→ Set of tasks:
1. Answer these questions using the passage on children in Gaza:
(a) What is the median age in Gaza?
(b) On what date did Saadi Mohammad Saadi Hasanain and the other children go to his destroyed home?
(c) Whose words does the title of the dossier reference?
2. Carry on the passage about Gaza's children and the healing power of art from its final sentence, in the same voice.

→ Document section:
= = = = =

In the United Nations’ Humanitarian Situation Update #340 on the Gaza Strip (12 November 2025), there is a section on the distress experienced by more than 1 million Palestinian children in Gaza. The most common symptoms among children reported in the assessment are ‘aggressive behaviour (93 per cent), violence toward younger children (90 per cent), sadness and withdrawal (86 per cent), sleep disturbances (79 per cent), and education avoidance (69 per cent)’. Children account for about half the population in Gaza, where the median age is 19.6 years. They will struggle for a very long time to overcome these symptoms. There is no end in sight to the concrete conditions that produce them, namely the ongoing genocide and occupation.
Children face extraordinary attacks by the Israeli forces, some of which were documented in a recent report by Defense for Children International. For instance, on 22 October 2025, sixteen-year-old Saadi Mohammad Saadi Hasanain and a group of other children went to Saadi’s destroyed home to collect some of his belongings and firewood. Israeli quadcopters opened fire on them, forcing the children to scatter. Two of the boys escaped the attack; Saadi and another boy could not. The next morning, Saadi’s family found the body of the other boy, his head crushed. Beside him they found Saadi’s phone, his shoes, and his pants. Saadi’s shirt was tied around the body of the murdered boy. There is no news of Saadi, and his family fears he has been taken by Israeli forces.
Ilga (Palestine and Chile), Palestina resiste (Palestine Resists), 2016. [Courtesy of Utopix.]
Our latest dossier, Despite Everything: Cultural Resistance for a Free Palestine, includes a powerful line from the eighteen-year-old Gazan artist Ibraheem Mohana, who came of age during the genocide: ‘They started the war to kill our hopes, but we won’t let that happen’. We won’t let that happen. That refusal is a powerful sensibility.
The title of the dossier references the words of Palestinian actor and filmmaker Mohammad Bakri—despite everything, including the genocide, Palestinian culture will endure and will flourish. Not only will Palestinian culture survive the genocide, but it is the people’s cultural resources that will help heal the children and provide them with a pathway back to some level of sanity. Art is a safe refuge, a practice that allows a people to manage trauma that cannot be assimilated into their collective life. The trauma imposed on Palestinians is not necessarily an event but a process, a total way of life. Palestinian life, in fact, is marked by trauma. Art is a refuge from such trauma. No wonder that so many children who survive war and its afflictions on the body and mind can find a measure of healing through the therapy of art.

= = = = =

→ Given records:

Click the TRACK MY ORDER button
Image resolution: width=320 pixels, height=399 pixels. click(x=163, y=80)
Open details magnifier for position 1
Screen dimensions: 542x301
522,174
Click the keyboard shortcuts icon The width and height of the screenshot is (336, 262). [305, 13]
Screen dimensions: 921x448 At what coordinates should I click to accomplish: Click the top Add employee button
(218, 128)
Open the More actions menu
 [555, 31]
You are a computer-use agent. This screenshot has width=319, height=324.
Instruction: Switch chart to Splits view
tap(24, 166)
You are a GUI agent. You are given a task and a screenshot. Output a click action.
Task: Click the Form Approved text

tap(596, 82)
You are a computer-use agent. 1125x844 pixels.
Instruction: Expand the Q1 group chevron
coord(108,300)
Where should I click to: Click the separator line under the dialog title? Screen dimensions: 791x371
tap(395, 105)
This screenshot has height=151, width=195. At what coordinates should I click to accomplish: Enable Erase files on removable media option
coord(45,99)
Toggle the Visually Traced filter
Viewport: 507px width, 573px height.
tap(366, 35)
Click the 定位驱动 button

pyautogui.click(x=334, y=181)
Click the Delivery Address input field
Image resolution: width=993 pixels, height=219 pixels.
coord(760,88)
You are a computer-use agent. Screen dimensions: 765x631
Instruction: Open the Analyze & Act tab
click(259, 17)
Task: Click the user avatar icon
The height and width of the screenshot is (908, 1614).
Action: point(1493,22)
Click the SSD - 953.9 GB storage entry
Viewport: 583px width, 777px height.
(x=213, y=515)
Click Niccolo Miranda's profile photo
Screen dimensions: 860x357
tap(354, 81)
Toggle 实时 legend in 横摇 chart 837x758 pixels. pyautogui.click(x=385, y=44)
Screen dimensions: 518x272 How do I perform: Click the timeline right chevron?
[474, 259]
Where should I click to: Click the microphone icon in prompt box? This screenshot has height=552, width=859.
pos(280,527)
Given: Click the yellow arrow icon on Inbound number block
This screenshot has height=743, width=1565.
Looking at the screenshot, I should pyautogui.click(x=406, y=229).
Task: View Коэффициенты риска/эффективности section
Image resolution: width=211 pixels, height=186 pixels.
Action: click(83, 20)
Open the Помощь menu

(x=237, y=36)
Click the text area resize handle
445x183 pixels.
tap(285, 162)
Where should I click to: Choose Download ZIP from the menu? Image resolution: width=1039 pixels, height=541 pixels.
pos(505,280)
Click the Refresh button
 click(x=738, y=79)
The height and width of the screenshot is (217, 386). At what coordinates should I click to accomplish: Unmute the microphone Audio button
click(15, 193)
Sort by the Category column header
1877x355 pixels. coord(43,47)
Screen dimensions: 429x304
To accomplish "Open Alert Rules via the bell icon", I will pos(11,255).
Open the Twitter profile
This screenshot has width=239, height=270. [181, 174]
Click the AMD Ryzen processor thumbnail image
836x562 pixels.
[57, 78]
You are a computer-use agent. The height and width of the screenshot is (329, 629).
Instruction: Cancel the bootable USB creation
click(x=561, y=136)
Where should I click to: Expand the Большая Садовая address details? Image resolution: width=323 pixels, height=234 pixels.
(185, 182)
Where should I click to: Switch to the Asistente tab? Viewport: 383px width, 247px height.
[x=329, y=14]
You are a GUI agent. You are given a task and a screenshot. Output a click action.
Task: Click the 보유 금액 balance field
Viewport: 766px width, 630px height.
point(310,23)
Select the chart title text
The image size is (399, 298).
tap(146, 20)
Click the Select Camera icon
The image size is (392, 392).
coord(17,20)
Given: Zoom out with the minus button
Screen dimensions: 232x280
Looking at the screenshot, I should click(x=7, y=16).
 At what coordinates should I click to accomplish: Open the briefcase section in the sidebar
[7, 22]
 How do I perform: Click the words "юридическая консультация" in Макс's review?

= = = = =

→ Answers for this exercise:
1.
(a) 19.6 years
(b) 22 October 2025
(c) The words of Palestinian actor and filmmaker Mohammad Bakri

2.
Kael Abello (Venezuela), Símbolos de resistencia (Symbols of Resistance), 2024. [Courtesy of Utopix.]
A few years ago, in Palestine, I got into a conversation with some artists about the role of art amongst a people engaged in a struggle for freedom. The main theme of our discussion was whether all Palestinian art should be about the occupation or whether it could be about other things. The consensus among us was that Palestinians are not under any obligation either to humanise themselves to those who are complicit in the occupation or to only produce art about the occupation. ‘Why can’t the artist make art for their own pleasure or for those who enjoy the art or to show that we can survive in the face of obliteration?’, asked Omar, a young artist from Jenin.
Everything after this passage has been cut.